:: Assignment ::
Below is a listing. Set down exactly the lines from the one containing "Task: Click the printer icon button" through the one containing "The height and", both ends included, and leave out the rest.

§ §

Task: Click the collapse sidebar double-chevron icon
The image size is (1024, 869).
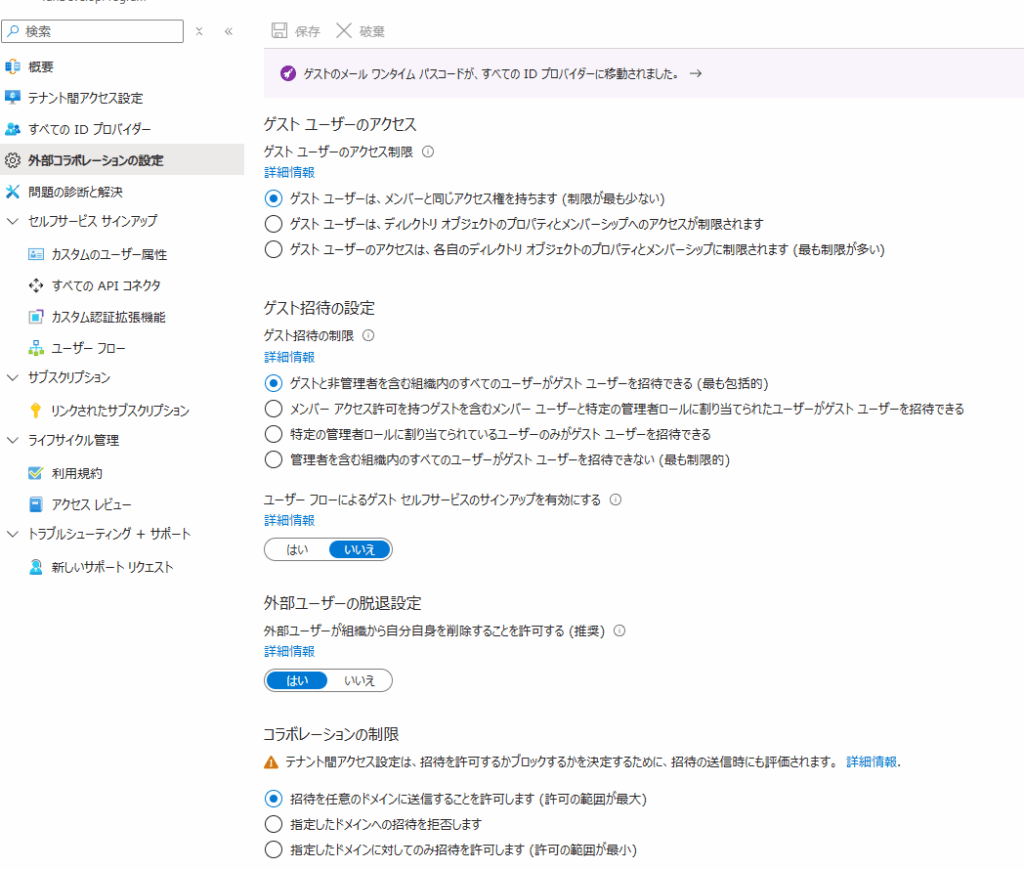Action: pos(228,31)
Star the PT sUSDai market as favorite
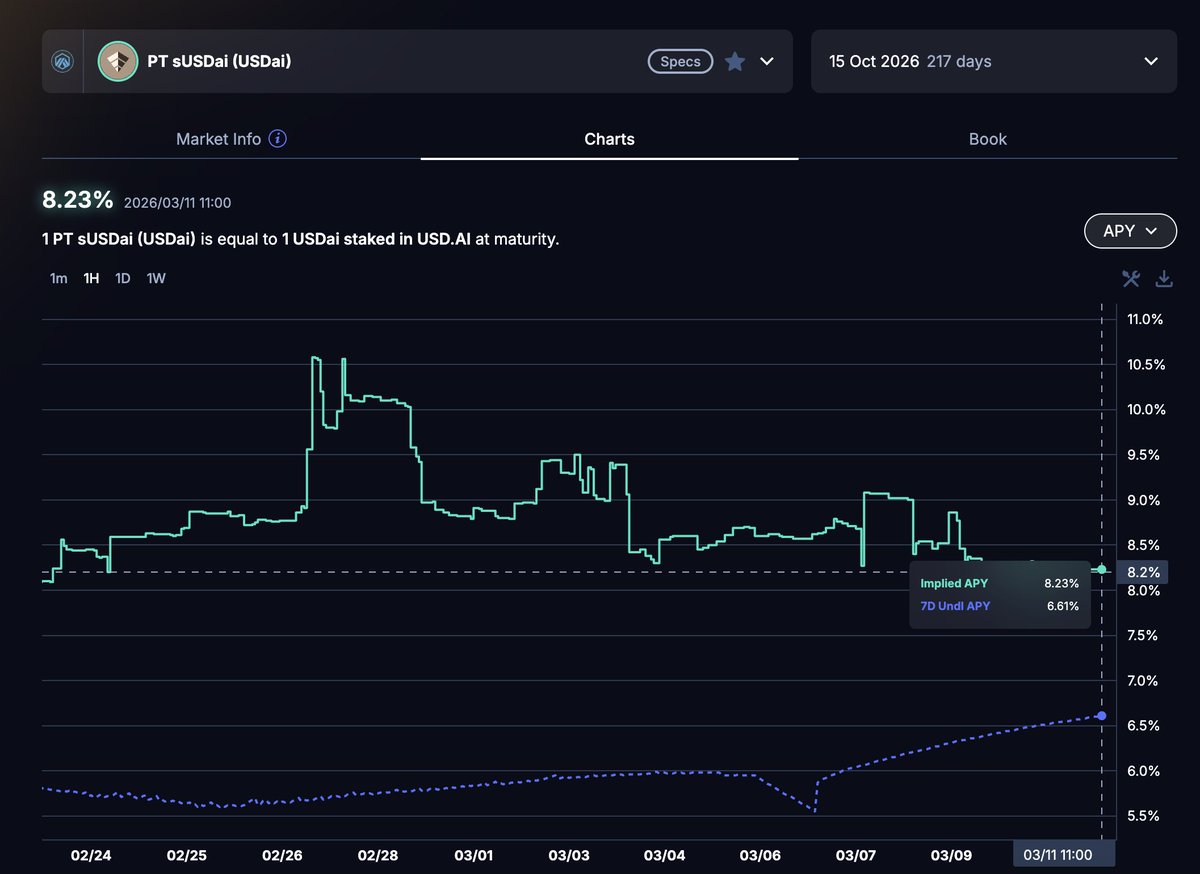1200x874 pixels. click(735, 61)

§ §

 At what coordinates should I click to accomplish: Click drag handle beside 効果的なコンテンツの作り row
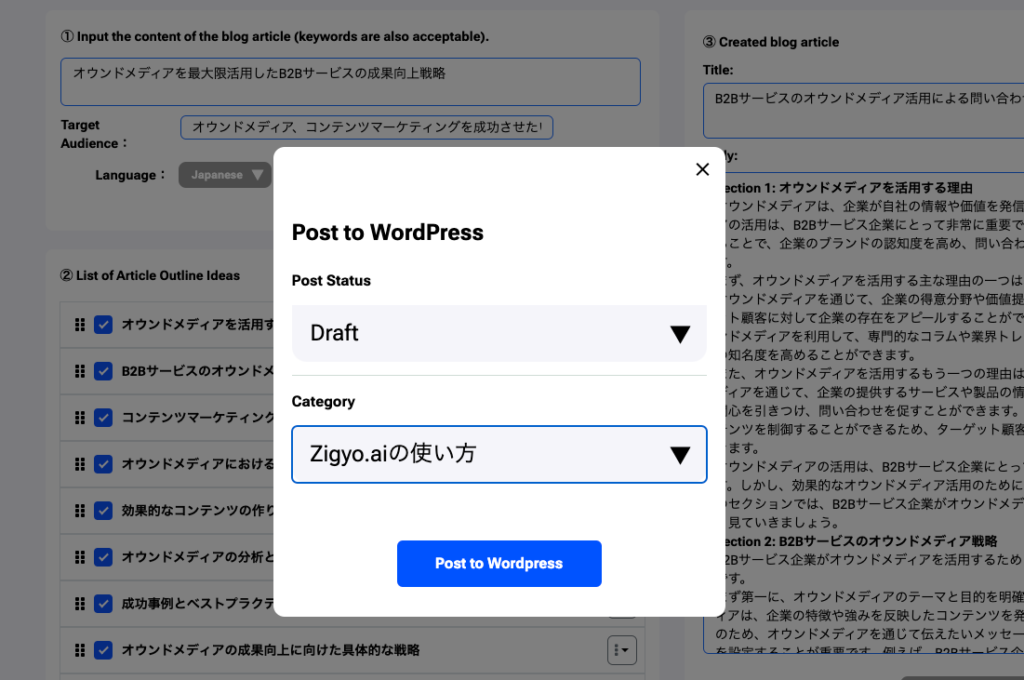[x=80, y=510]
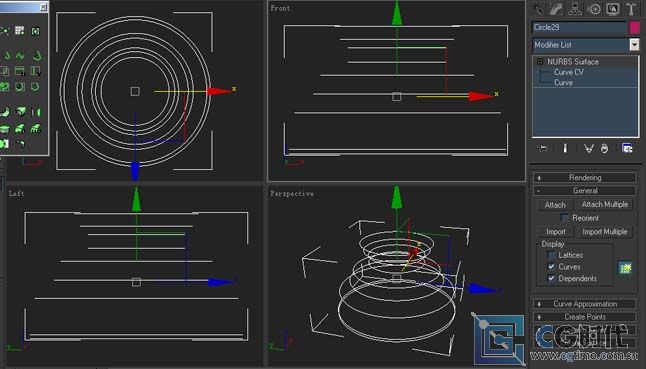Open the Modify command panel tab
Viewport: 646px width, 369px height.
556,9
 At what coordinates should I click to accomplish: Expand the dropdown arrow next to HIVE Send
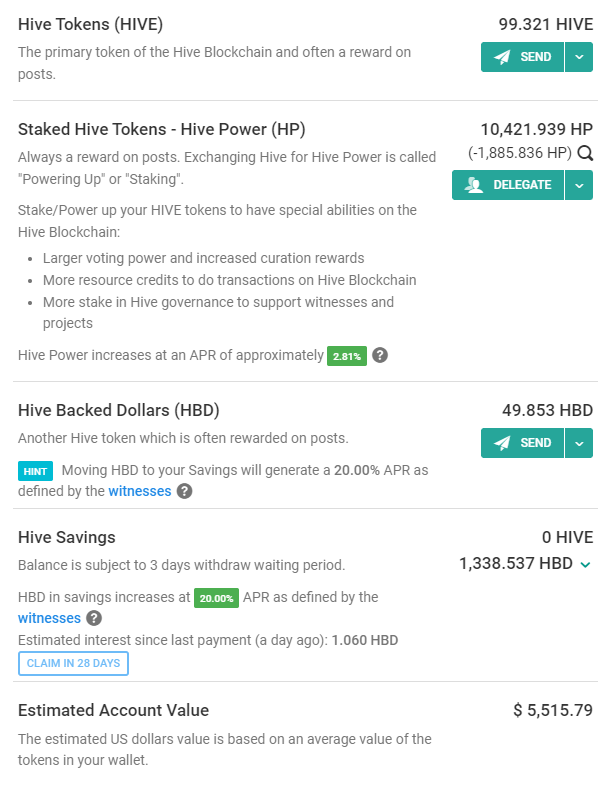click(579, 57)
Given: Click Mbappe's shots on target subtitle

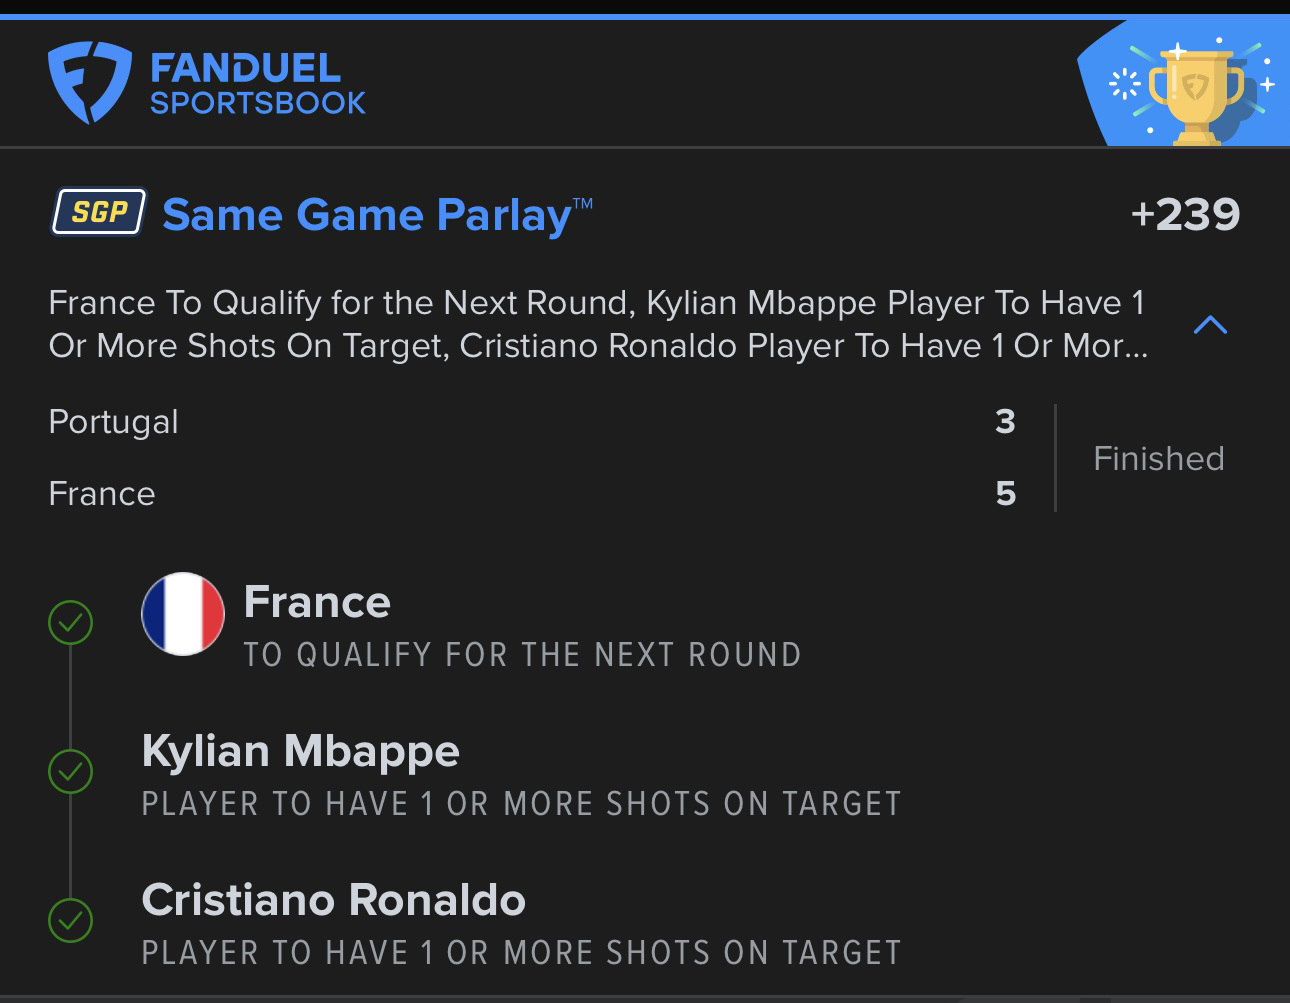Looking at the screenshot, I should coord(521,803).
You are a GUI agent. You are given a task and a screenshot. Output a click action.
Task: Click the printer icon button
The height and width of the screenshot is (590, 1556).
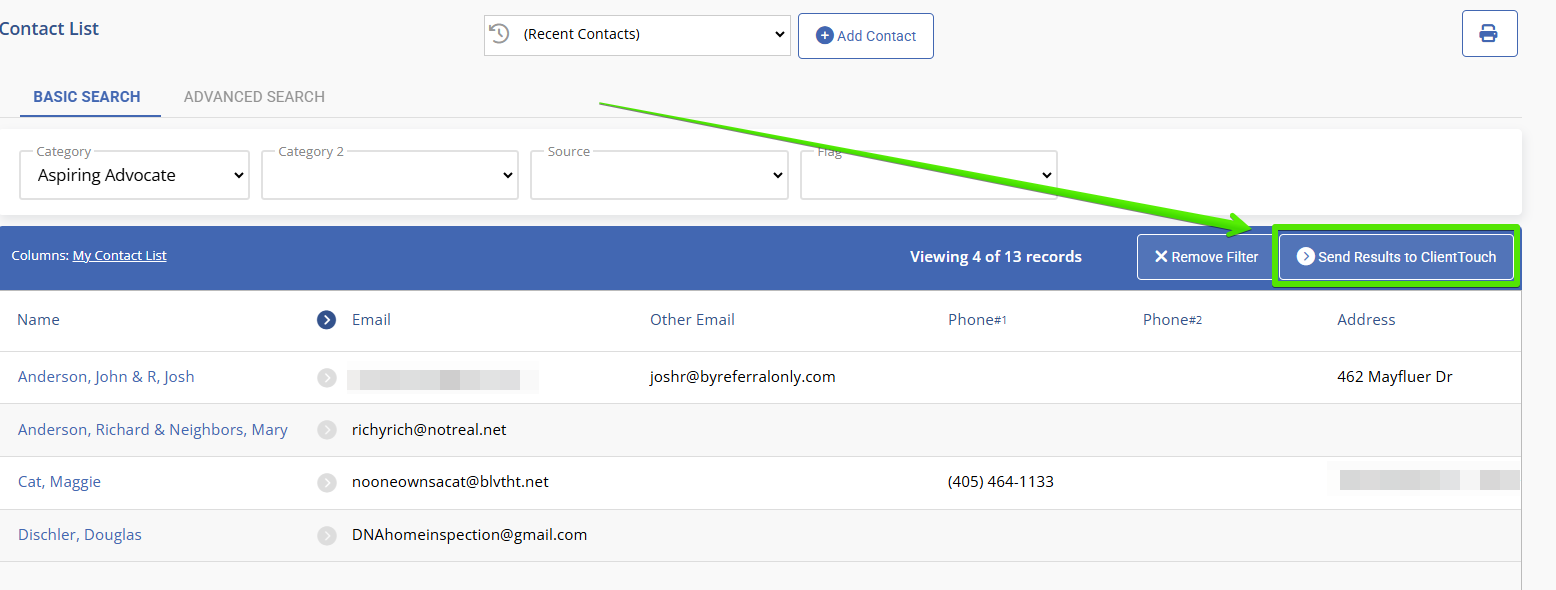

§ §

:: Your solution ::
Task: Click the printer icon button
The height and width of the screenshot is (590, 1556).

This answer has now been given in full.